Now Prime Minister Narendra Modi, expected to be re-elected later this year, is looking to raise the global heft of India, the world’s fifth-largest economy, which last year displaced China as the most populous country.
“As India continues to rise in the international great power hierarchy, it envisions to project itself as a leading and responsible power,” said Don McLain Gill of De La Salle University in the Philippines.
Its naval deployment is part of its “desire to play a larger and more proactive role as a responsible security and development partner”, Gill said.
Indian combat operations against pirates are not new.
The navy has been deployed continuously off Somalia since 2008 as piracy surged, bombarding and sinking pirate “mother ships” ranging from just off India’s coast to the Gulf of Aden, boarding boats by helicopter and capturing dozens of gunmen.
But the navy’s deployment in December of a far larger force – including three guided-missile destroyers and P-8I reconnaissance aircraft to “maintain a deterrent presence” after a string of shipping attacks – marks a rapid ramping up of forces.

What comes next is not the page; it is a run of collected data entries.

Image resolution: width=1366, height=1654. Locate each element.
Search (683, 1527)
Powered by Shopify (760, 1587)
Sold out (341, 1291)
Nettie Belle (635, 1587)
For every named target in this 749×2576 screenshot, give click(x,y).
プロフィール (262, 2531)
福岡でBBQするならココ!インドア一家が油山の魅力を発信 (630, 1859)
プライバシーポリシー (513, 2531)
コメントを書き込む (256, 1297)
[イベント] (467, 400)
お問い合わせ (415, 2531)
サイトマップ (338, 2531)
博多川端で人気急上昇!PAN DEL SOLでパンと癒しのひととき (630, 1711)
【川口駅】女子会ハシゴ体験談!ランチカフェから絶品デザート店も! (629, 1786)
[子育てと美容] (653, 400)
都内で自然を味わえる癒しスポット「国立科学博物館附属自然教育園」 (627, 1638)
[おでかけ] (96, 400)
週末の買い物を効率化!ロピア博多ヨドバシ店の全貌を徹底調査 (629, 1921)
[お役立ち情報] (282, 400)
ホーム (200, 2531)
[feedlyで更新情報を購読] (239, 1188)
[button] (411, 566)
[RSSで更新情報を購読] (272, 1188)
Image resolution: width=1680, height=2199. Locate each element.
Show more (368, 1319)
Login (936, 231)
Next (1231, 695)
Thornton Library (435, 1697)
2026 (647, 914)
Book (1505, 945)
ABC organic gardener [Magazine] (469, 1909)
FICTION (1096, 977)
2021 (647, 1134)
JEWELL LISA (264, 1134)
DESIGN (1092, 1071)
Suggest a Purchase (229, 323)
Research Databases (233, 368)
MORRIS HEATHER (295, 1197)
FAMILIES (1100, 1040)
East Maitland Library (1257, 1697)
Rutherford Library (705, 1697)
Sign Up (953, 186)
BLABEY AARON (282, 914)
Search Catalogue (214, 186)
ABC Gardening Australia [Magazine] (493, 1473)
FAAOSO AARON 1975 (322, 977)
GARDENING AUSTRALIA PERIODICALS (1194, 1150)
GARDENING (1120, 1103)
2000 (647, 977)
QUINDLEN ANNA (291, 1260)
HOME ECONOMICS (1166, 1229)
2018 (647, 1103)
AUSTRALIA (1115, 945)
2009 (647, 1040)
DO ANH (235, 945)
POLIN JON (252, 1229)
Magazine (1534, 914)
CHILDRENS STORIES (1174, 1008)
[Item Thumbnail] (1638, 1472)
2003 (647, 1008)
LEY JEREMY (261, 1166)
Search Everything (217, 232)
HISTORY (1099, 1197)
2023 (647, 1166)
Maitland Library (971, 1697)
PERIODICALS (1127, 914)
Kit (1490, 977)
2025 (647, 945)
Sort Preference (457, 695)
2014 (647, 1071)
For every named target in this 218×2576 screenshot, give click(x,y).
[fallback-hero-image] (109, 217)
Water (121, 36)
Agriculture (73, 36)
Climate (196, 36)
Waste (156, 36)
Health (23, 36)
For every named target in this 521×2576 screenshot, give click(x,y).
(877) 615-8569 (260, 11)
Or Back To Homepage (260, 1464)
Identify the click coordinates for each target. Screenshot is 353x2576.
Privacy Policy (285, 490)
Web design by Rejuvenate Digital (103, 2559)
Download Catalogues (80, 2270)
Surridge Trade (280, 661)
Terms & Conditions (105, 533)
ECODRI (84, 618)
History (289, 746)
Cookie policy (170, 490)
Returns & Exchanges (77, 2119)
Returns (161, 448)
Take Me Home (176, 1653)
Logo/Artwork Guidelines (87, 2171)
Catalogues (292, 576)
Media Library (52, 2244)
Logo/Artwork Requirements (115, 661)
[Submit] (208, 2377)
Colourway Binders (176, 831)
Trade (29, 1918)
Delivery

Defence Minister Rajnath Singh – speaking at the launch of India’s latest own-built warship, joining an indigenous-made fleet including an aircraft carrier and submarines – vowed shipping would be protected “from the sea to the heights of the sky”.
The response followed a December 23 drone attack on the MV Chem Pluto tanker 370km off the coast of India, which Washington blamed on Iran – claims Tehran dubbed “worthless”.
Yemen’s Iran-backed Houthis have launched scores of Red Sea attacks targeting Israeli-linked vessels in response to Israel’s war against the Palestinian militant group Hamas, which is also backed by Tehran.
India, which has close trade ties with Iran, has not joined the US-led force battling the Houthis.
On Thursday, US President Joe Biden said US and British forces had launched air strikes against Houthi targets in Yemen in a “defensive action” following the recent attacks on Red Sea shipping.
But with international naval forces diverted north into the Red Sea – sparking fears of resurgent pirates exploiting the gap with the first successful case of Somali piracy since 2017 recorded in December – New Delhi remains worried about the impact on trade.
One report, by New Delhibased Research and Information System for Developing Countries, warned India could lose US$30 billion in exports this year – a six per cent drop – if more shipping has to divert via South Africa.
But India was taking “very proactive action” to ensure pirates “don’t venture out into the Indian Ocean region”, Admiral Hari Kumar, chief of naval staff, told reporters last week.
On January 5, after the Liberian-flagged MV Lila Norfolk reported an attempted hijacking off Somalia’s coast, an Indian destroyer and surveillance aircraft tracked the vessel giving a “forceful warning”, the navy said.
By the time the elite commando force boarded for so-called “sanitisation” operations, the pirates had fled – but the footage was shared widely by the navy as evidence of their “swift response” capabilities.